The Writer and Modern Psychiatry

In an earlier post I discussed how the mental health profession has relied heavily on film for teaching examples and the reasons why.  Today I will discuss how the screenwriter draws on (and perhaps should) modern psychiatry, if not for inspiration, at least for authenticity.  For much of the previous century, films incorporated very little insight from psychiatry.  There were two reasons for this: the first was the fact that psychiatry was still in its infancy; the second was  that most writers had very little contact with the mentally ill.  People that were seriously mentally ill, such as schizophrenics, were almost always placed in mental institutions and thus the public had essentially no contact with them.  There was one exception to this, and that was the psychoanalytic theories and techniques of Sigmund Freud.

The influence of Freud was pervasive in 20th century films, particularly in the area of symbolism. In my Screenplay as Literature I wrote about Federico Fellini’s use of Freud’s theories in his films, particularly in his marvelous 8 ½ (1963).  But despite Freud’s popularity with certain filmmakers, audiences and critics could ignore Freud and still enjoy their films.  For example, with 8 1/2 you could know nothing about Freud or understand little about the inner psychological conflicts of the main character, Guido, yet find the film highly entertaining.
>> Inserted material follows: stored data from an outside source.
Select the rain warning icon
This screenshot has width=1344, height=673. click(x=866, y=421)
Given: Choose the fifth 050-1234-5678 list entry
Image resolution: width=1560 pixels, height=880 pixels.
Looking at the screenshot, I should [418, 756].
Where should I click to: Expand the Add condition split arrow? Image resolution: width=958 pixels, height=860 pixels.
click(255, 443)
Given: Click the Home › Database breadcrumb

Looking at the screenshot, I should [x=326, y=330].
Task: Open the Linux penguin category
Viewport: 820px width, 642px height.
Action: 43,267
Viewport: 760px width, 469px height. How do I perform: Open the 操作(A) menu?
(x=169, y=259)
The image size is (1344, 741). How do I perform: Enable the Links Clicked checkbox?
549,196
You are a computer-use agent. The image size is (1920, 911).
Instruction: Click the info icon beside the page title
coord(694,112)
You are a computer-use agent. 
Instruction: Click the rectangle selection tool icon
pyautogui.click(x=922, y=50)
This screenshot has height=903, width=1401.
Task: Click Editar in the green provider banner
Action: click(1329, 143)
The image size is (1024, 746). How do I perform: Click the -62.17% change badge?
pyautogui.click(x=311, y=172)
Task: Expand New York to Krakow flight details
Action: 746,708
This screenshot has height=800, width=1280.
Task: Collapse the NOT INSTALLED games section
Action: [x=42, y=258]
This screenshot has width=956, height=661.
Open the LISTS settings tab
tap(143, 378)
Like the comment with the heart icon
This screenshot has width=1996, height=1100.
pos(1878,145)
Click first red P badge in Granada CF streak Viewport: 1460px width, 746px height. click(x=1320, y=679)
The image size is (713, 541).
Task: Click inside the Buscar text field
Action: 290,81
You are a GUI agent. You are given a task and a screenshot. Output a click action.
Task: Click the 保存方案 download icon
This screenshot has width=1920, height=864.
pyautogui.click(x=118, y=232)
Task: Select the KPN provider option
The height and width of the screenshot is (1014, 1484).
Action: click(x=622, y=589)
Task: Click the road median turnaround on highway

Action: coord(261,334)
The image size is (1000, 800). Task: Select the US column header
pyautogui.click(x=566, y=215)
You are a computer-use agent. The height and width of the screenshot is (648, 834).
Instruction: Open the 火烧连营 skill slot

In the last quarter of the 20th Century, psychiatry and mental health practices in general changed dramatically in the United States.  In short, the mental institutions were emptied out, as their former patients were dumped on the public on the justification that powerful new drugs could control their serious mental illnesses.  Thus, for the first time, the public was introduced to people suffering from mental illnesses such as schizophrenia and bi-polar disorder (i.e. manic-depressive).  Then there were the classification of many new syndromes that impair behavior such as attention-deficit and post-traumatic stress syndromes.  Anyone who has watched the television series Law and Order is probably aware of the difficulty that prosecutors have in securing convictions against felons, particularly in the case of murder, due to the proliferation of evermore “syndromes” that can be offered up as a defense

These advances have provided writers with much new material, plot and character wise.  The cable television series Homeland is an intriguing example of this.  In this series the main character, a high-ranking officer for an American spy agency, suffers from bi-polar disorder, for which she takes powerful medications.  It is indeed a breakthrough to depict people with mental illness able to excel in high-powered jobs.  What is fascinating about this series from a writing point of view is that we are never sure when the main character becomes infatuated with a new man if this is a symptom of her bi-polar disorder or actual love.  The same could be said when she becomes stubbornly insistent on her work-related insights—is this genius, or the failure of her medications to work properly?  In any event I am sure that qualified psychiatrists are employed to act as consultants to the show.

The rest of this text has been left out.